(Dataset content)

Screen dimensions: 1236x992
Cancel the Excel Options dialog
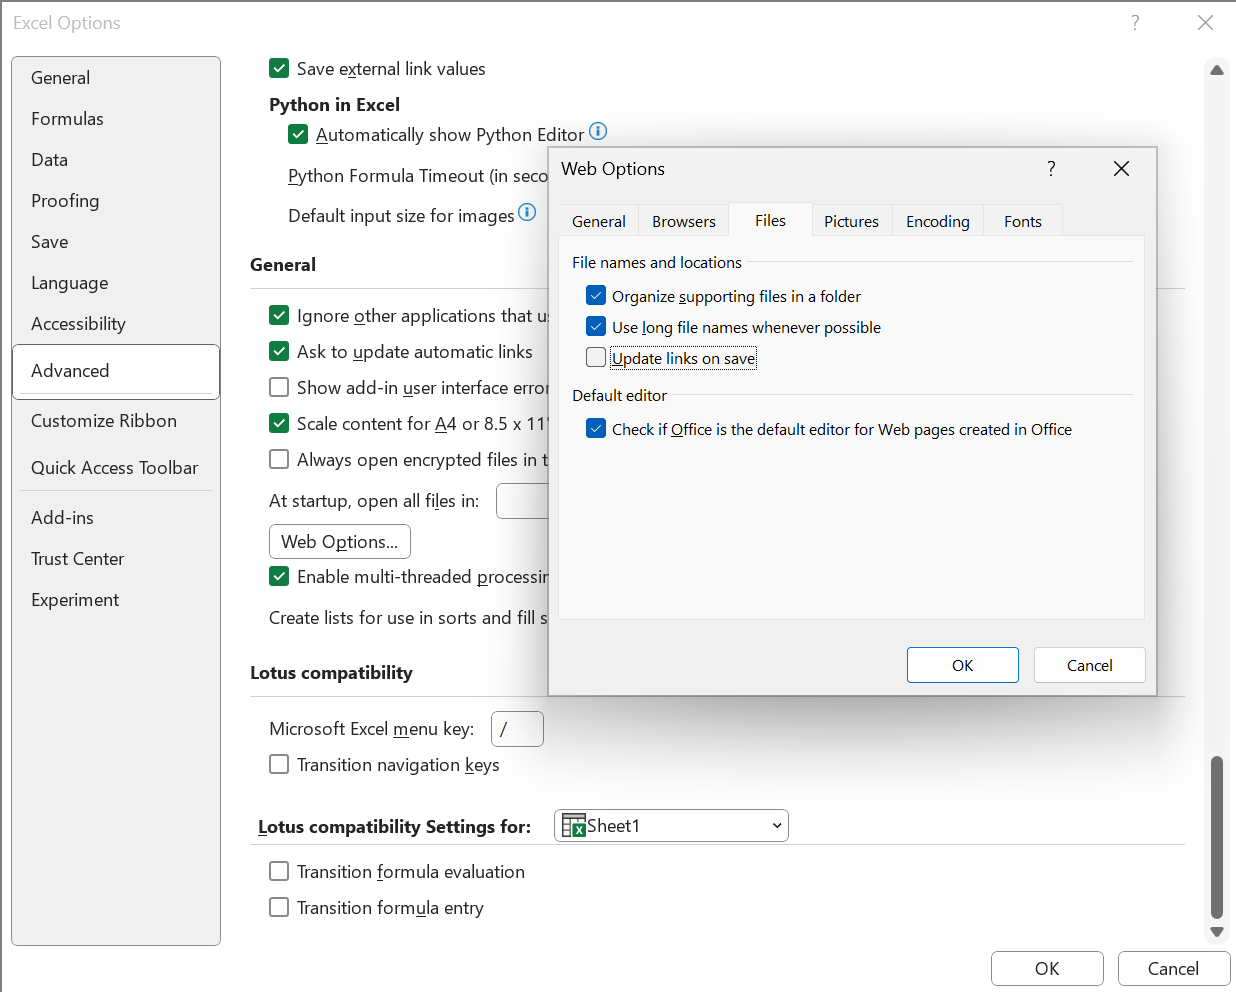[1173, 968]
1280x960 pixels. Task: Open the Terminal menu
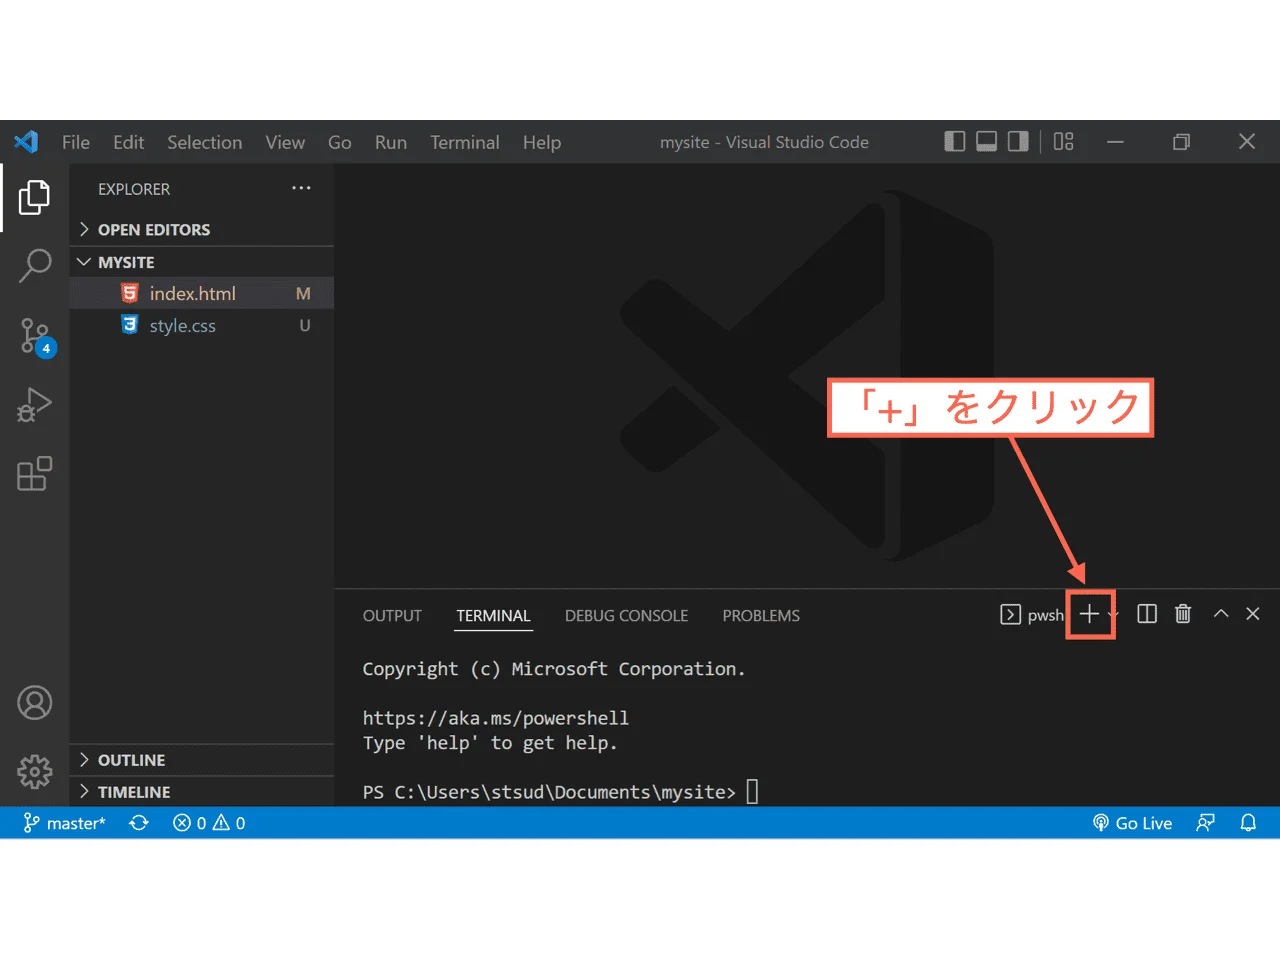pos(464,142)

(End Dataset content)

Exercise directions: Retype the data in full. Images do not go in the copy.

Response to this task:
Screen dimensions: 1236x992
Cancel the Excel Options dialog
[1173, 968]
1280x960 pixels. Task: Open the Terminal menu
pos(464,142)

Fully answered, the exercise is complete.